The legend that is Laurie Lawrence today turns 80!
Laurie is one of a kind, a tireless advocate of learn to swim and coach of countless champions including world record holders Tracey Wickham, Steve Holland, Duncan Armstrong and Jon Sieben.
He also managed to play halfback for the Wallabies with half of one lung missing, although when he made his debut on a tour of New Zealand his presence left the crowd somewhat disappointed.
“All these kiwis had come to see Ken Catchpole, the greatest halfback of his era. Ken got injured during the warmup. As I ran onto the field everyone booed,” Laurie quipped.
It was that missing lung that led Laurie to swimming and started a lifelong love affair that has seen him inspire generations.
His father Alan “stumpy” Lawrence was a publican in Townsville but when his son had part of his lung removed and doctors advised him to take up swimming, dad switched jobs and became the manager of the soon to be famous Tobruk Memorial Pool.
It was there, in Townsville that Forbes Carlile, Frank Guthrie, Don Talbot and Sam Hereford hatched a plan.
With no warm water in Sydney or Melbourne they decided to take the 1956 Olympic Swimming team to Townsville to train through the winter.
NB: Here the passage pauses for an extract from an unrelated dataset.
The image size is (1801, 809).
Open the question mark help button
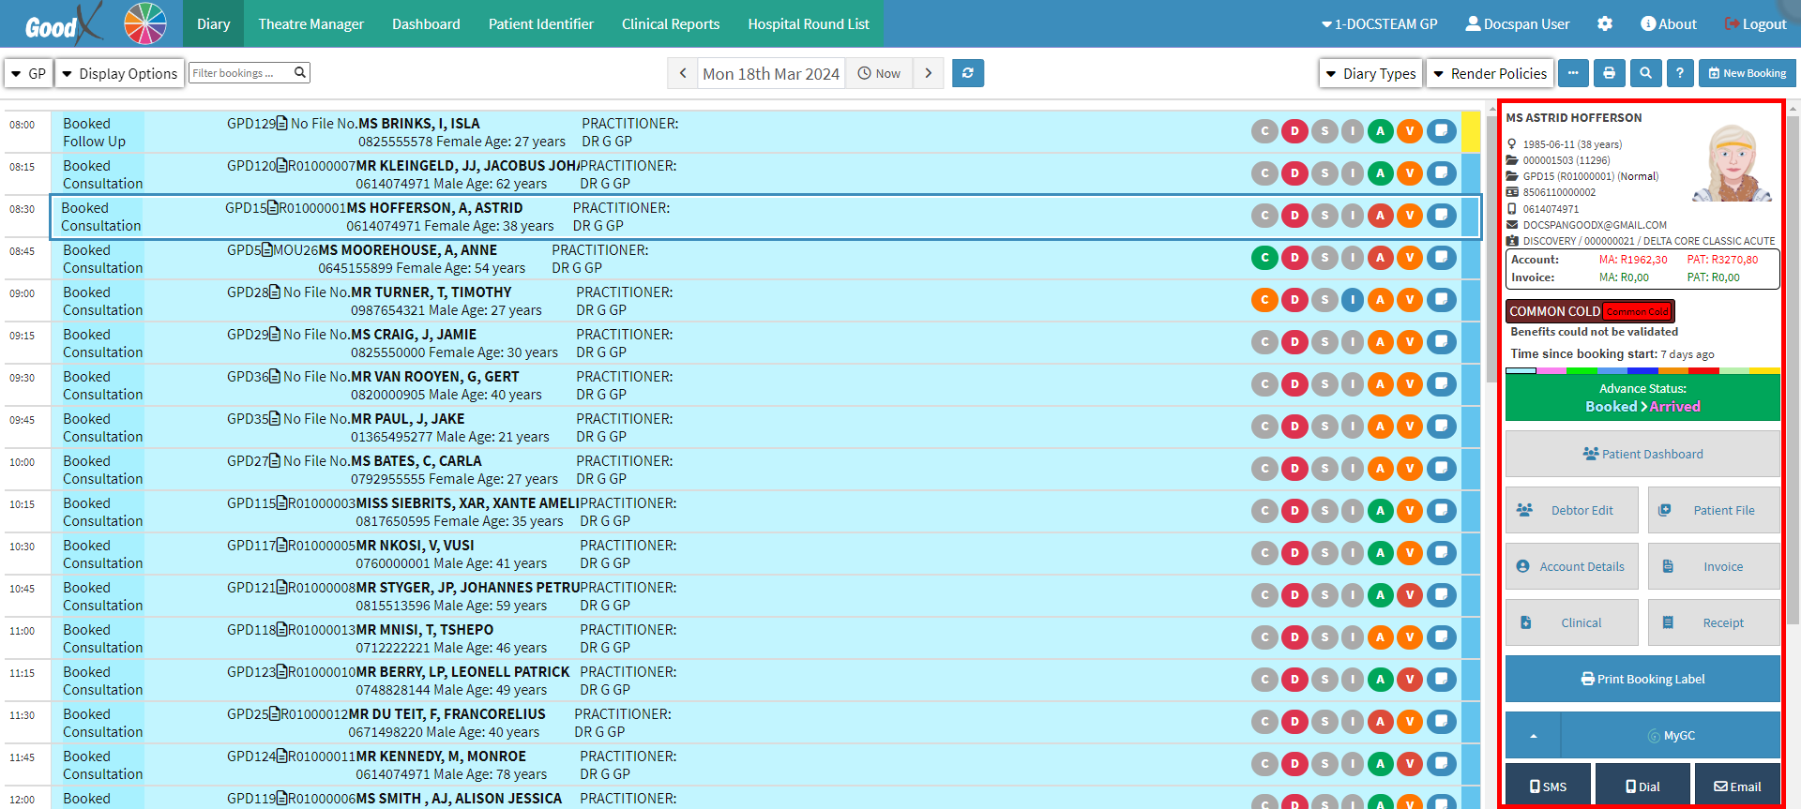[x=1680, y=73]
That team would go on to be the most successful in History, winning every Freestyle event on the program.
“I had to get out of my bed because we billeted Jon Henricks (gold in the 100 free),” Laurie said. “I can still remember Forbes, giving the kids oxygen, doing core work with them and all his scientific testing.”
Forbes and Ursula Carlile testing world record holder Terry Gathercole in Townsville
The team of 56, which included Dawn Fraser, Jon Henricks, Murray Rose and Lorraine Crapp, won 8 of the 13 events on the Olympic program, so 61% of the gold medals on offer.
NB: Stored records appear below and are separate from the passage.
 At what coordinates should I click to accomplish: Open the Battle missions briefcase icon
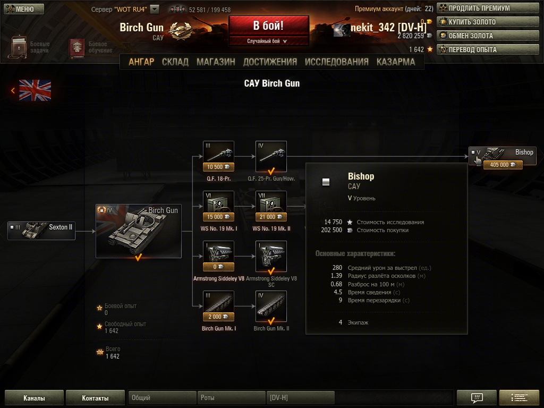tap(18, 47)
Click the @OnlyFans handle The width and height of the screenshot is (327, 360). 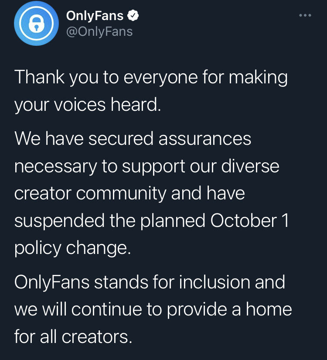tap(99, 32)
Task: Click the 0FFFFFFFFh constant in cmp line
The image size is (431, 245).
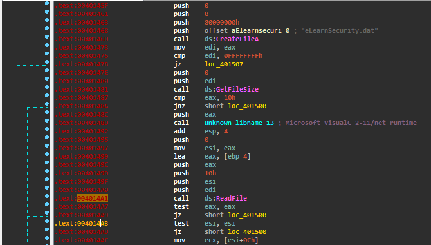Action: click(x=243, y=56)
While it’s impossible to compare eras, to put that in some perspective Australia won 9 (25%) of the 36 events on the program in Tokyo and the team was hailed as our most successful ever. Hold the same number of events in 1956 and its fair to argue Australia would have walked away with 22 Gold medals.
The success of the team in 1956 started a tradition and every year Australia’s best swimmers would head to Townsville and a young Laurie Lawrence watched in awe as they broke world records in training.
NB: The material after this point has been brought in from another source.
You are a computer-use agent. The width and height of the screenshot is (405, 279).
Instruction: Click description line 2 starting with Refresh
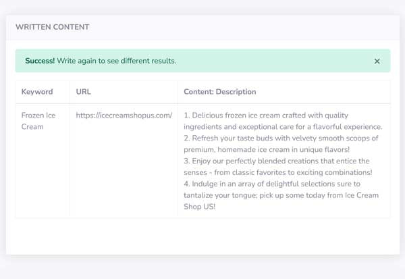(x=281, y=138)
Wind the clock forward to 1973 and there was Laurie Lawrence, poolside in Belgrade at the World Championships coaching Steve Holland as he first broke two world records in one race. Both with his feet.
In the 1500m Freestyle, Holland broke the 800m world record and then lost count on his way to the 1500m. At lap 30 he tumbled turned in a new world record and went another two laps. At the end of those two laps, he tumble turned again only to look up and see his coach screaming that it was time to stop.
Laurie had also been frantically raising his fist to the Americans to say “get that up ya” in the sort of celebration that makes Dean Boxall look shy.
It would be the same story when Armstrong and Sieben shocked the world at the 88 and 84 Olympics and when he mentored Tracey to her heroics over 400m and 800m freestyle. Laurie’s response when Armstrong won the 200 freestyle in 1988 having been ranked 43 in the world before the event was “stuff the silver we’re here for Gold.”
Laurie with his book Going for gold.
Laurie went on to be a key member and motivator of Australian Olympic teams for years to come. Many an Aussie Dolphin has been moved to tears and inspired to greatness by the poem he would recite to welcome the Olympic team into the village.
Yet Laurie’s greatest achievement has been the countless lives he has saved by championing learn to swim with his famous “kids alive do the five” campaign.
Laurie learnt about baby swimming from our own founder Forbes Carlile “I didn’t believe in baby teaching, then I had my own daughter and got interested, of course Forbes had already started,” he said.
“There he was one morning, about 6am on the doorstep,” Forbes recalled years later “He said, I’m not here to see your swimmers I’m here to see your babies.”
And later that morning they walked across the lawn to Sydney’s first indoor teaching pool at Cross street in Ryde established in the backyard by Forbes and wife Ursula.
“I couldn’t believe it, I was hooked,” Laurie said. Since then, Laurie has been tireless in protecting children from drowning, it’s a passion that sees him as enthusiastic today as he’s ever been. Laurie is still in the water with the energy of that young boy who fell in love with swimming at Tobruk pool.
Laurie Lawrence, member of the Australian Sports Hall of Fame and the International Swimming Hall of Fame, we salute you.